Bilder: Screenshot von dinafoxx.zdf.de (Stand: 31.08.12), Screenshot von freidaten.org (Stand: 31.08.12)

Kultur im Netz – Ein Spannungsfeld: „Die Medienindustrie braucht eine Fair-Trade-Debatte.“

von Stefan Reuter

Mirko Gläser betreut mit seiner im vergangenen Jahr gegründeten Plattenfirma Uncle M vor allem Bands aus dem Punkrock-Bereich. Zu seinen Klienten gehören unter anderem die Folk-Punker Flogging Molly und die Urgesteine von Hot Water Music.
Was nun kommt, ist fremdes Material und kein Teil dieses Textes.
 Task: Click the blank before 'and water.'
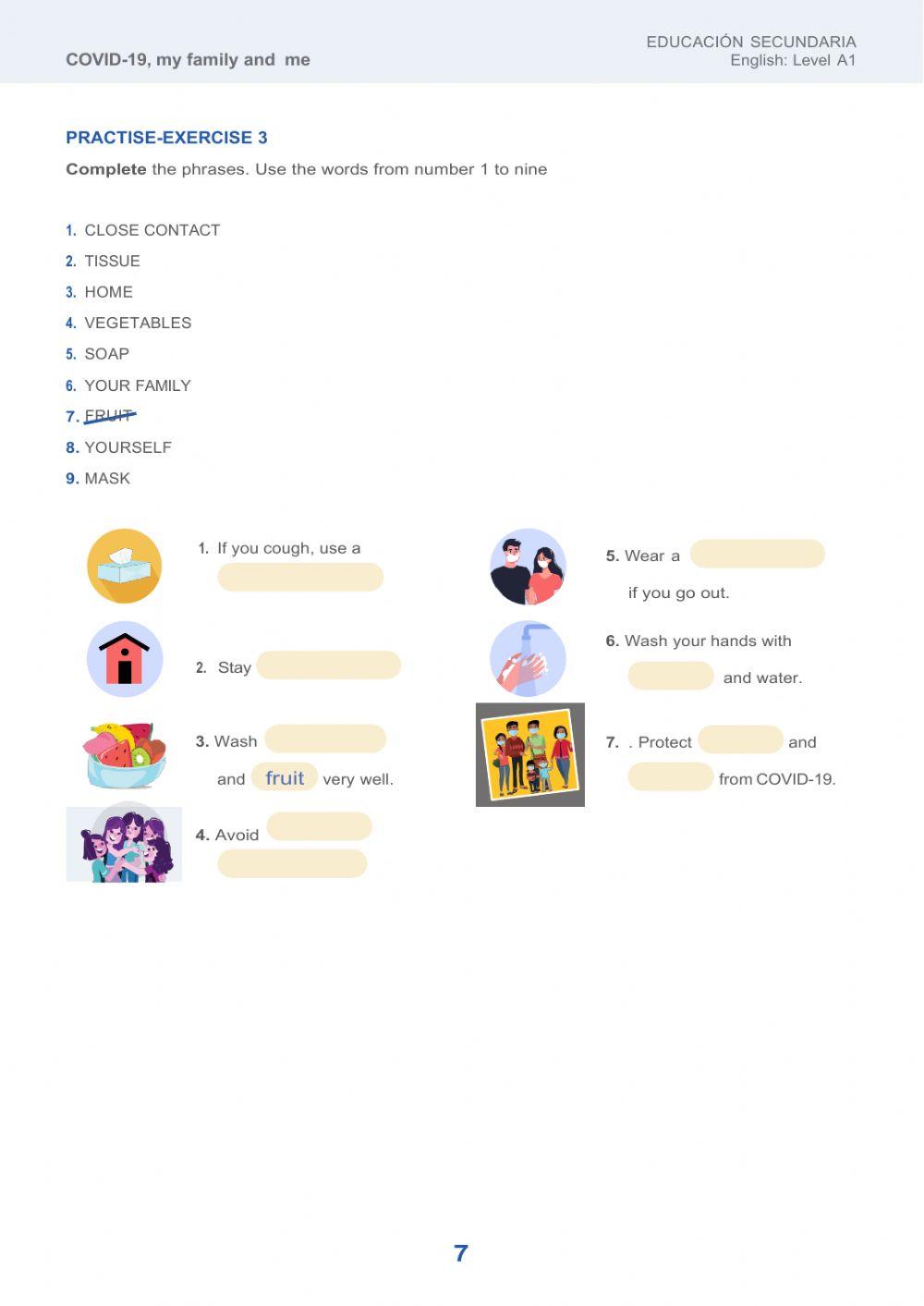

Mit media-bubble.de sprach er über das Musikbusiness im digitalen Zeitalter.

media-bubble.de: Warum gründet man heutzutage noch ein neues Plattenlabel? Das tägliche Brot ließe sich doch sicherlich einfacher finanzieren.

Mirko Gläser: Das stimmt. Wenn ich den ganzen Tag nur als Berater oder Kreativdirektor in einer Werbeagentur arbeiten würde, dann würde ich mehr verdienen. Aber im Leben zählen für mich auch Dinge wie berufliche Freiheiten,  sein Hobby zum Beruf zu machen oder einfach die Liebe zur Musik. Daher die Labelarbeit, bei der ich viele meiner Kenntnisse einbringen kann und die mich dennoch Tag für Tag immer wieder vor aufregende neue Herausforderungen stellt. Das hält jung! Das Label habe ich ganz bewusst „im Angesicht der Krise“ gegründet, da ich den herrschenden medialen Umbruch als Chance verstehe, mit neuen Ideen und einer anderen Arbeitsweise überleben zu können und in den kommenden Jahren aus dieser Ausgangsposition heraus weiter an Boden gut machen zu können. Die herrschende Digitalisierung der Musikindustrie wird in fünf Jahren endgültig abgeschlossen sein, wenn Cloud-Computing vollständig etabliert ist – im Grunde arbeite ich aber auch heute schon so, als wäre dieser Punkt bereits erreicht.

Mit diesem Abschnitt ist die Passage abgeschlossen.